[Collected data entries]
^^^^

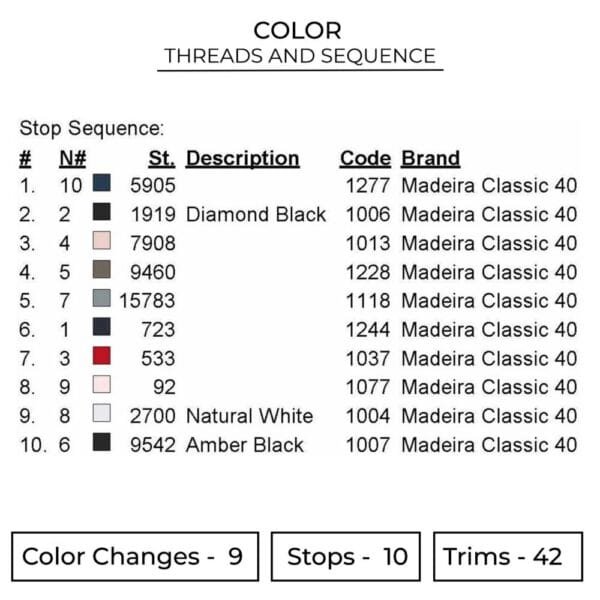The image size is (600, 600).
Task: Click the Color Changes - 9 box
Action: point(134,557)
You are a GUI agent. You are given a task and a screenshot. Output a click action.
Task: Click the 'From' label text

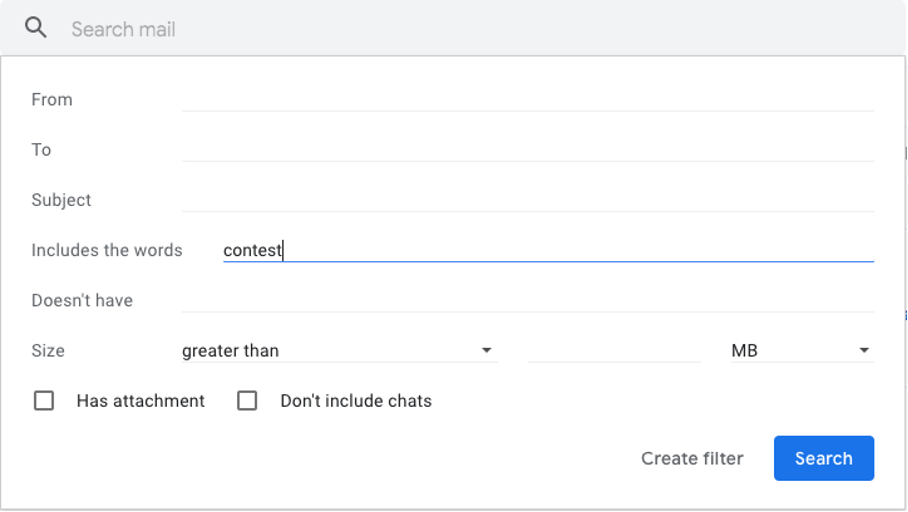(x=52, y=100)
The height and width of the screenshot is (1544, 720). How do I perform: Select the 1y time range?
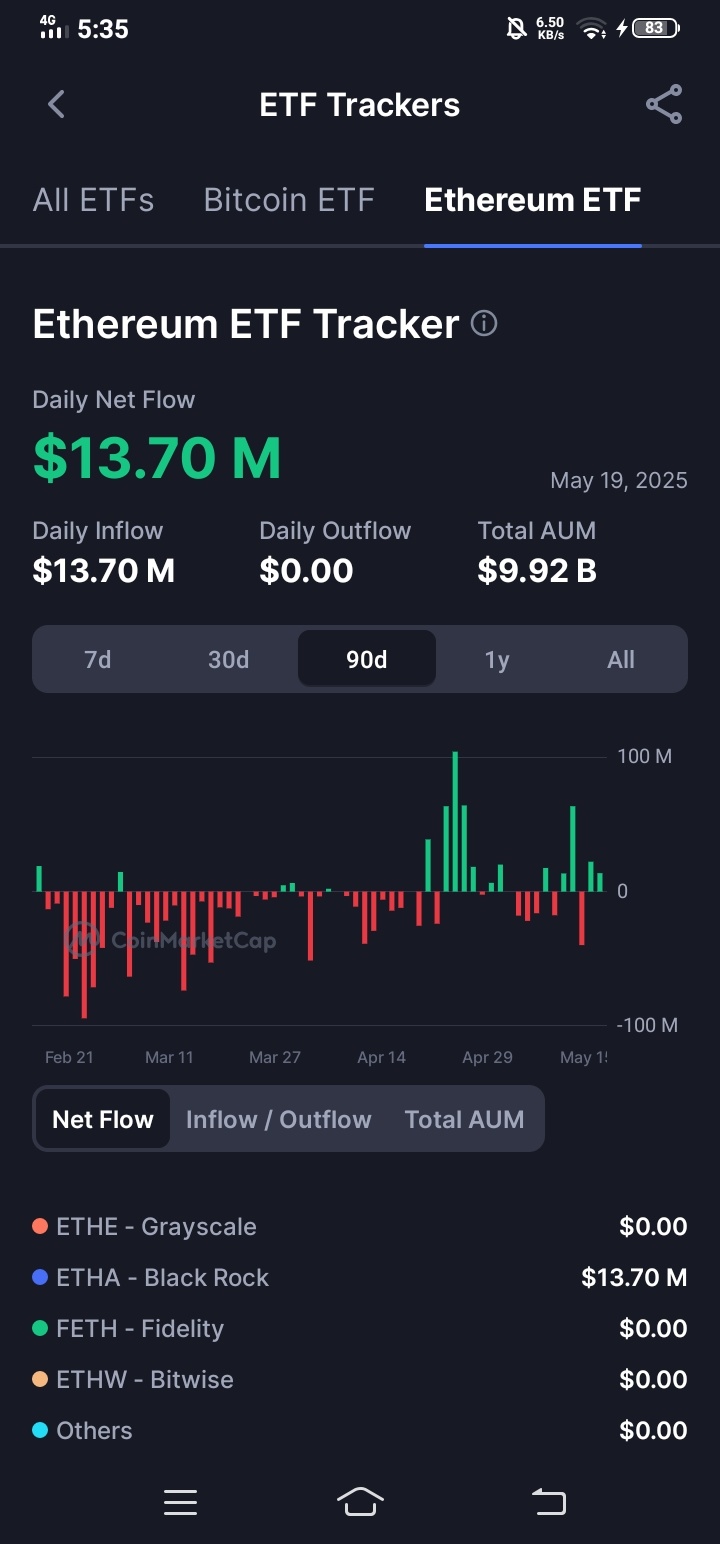497,659
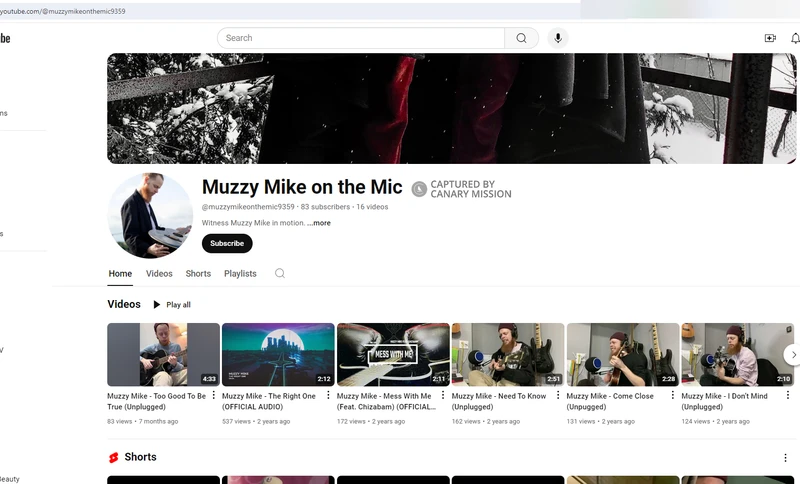Switch to the Videos tab
This screenshot has width=800, height=484.
tap(159, 274)
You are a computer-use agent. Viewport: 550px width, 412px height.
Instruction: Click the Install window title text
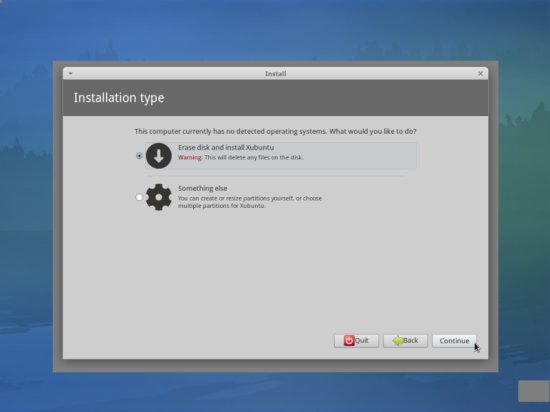pos(275,74)
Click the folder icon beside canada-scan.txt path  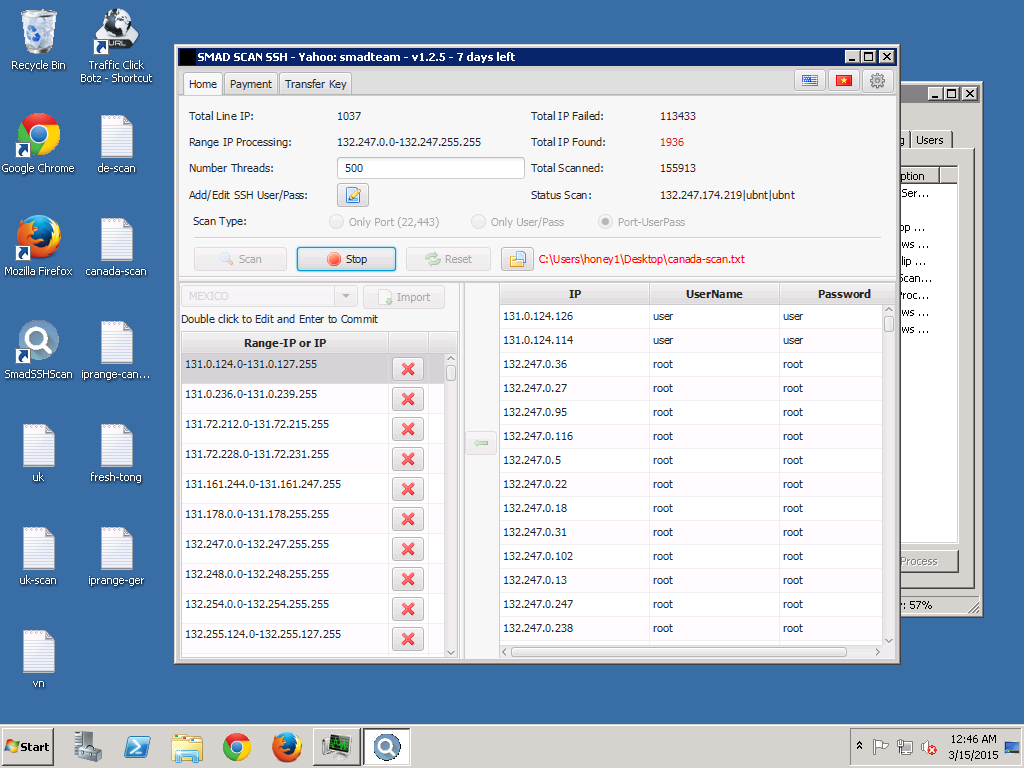[516, 259]
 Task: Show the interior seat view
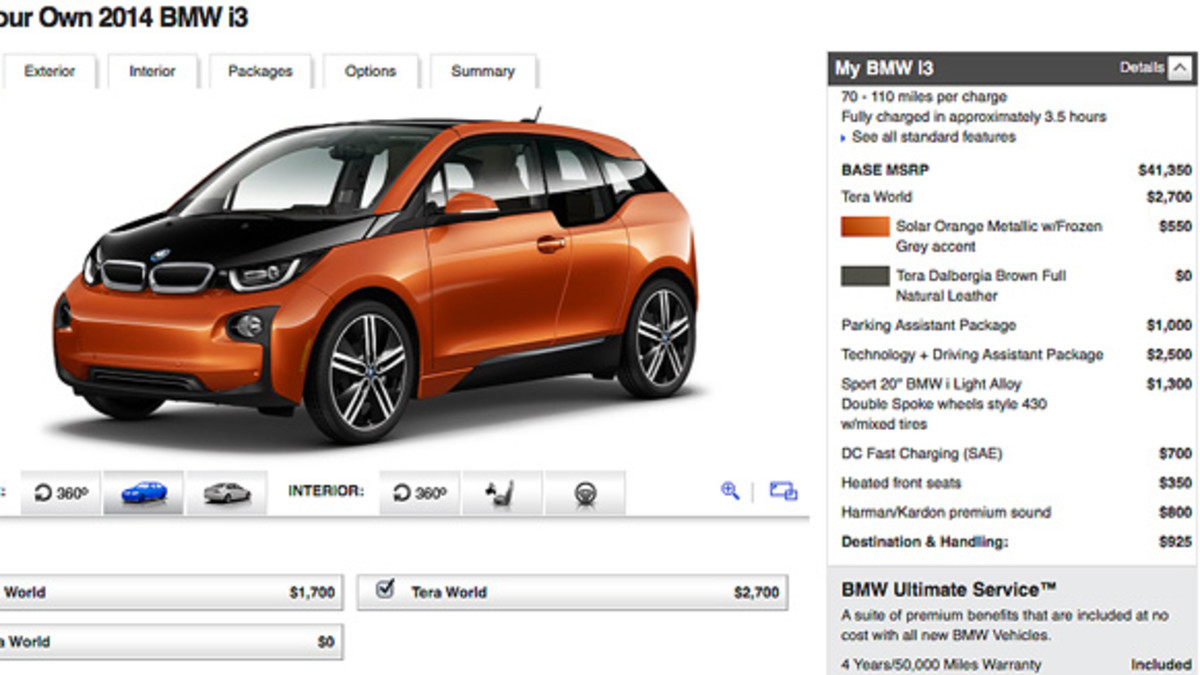[501, 493]
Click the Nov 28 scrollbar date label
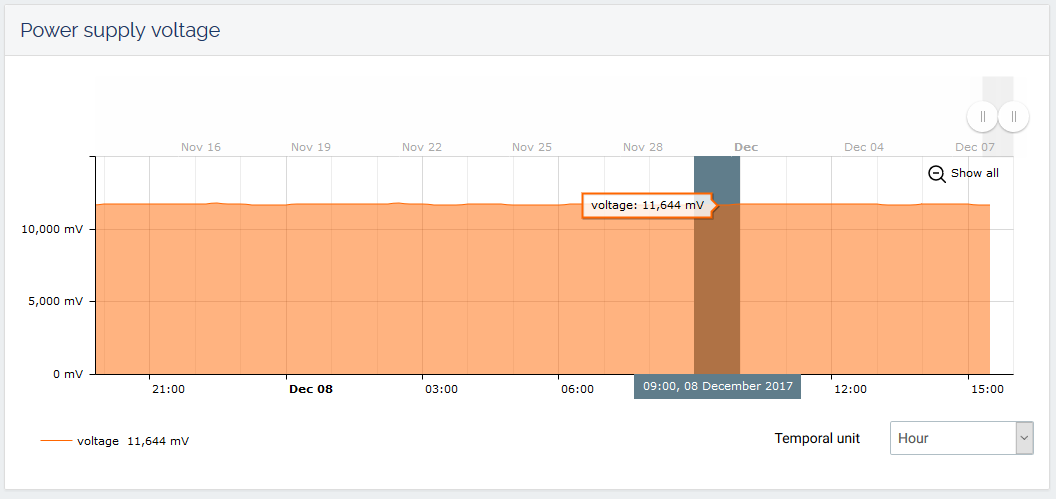1056x499 pixels. (x=643, y=147)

^^^^

* Task details:
Which lines of the records above hold the word "agent"? Copy each of them.

* Exercise response:
You are a GUI agent. You are given a task and a screenshot. Output a click action.
You are a computer-use agent. Viewport: 550px width, 412px height.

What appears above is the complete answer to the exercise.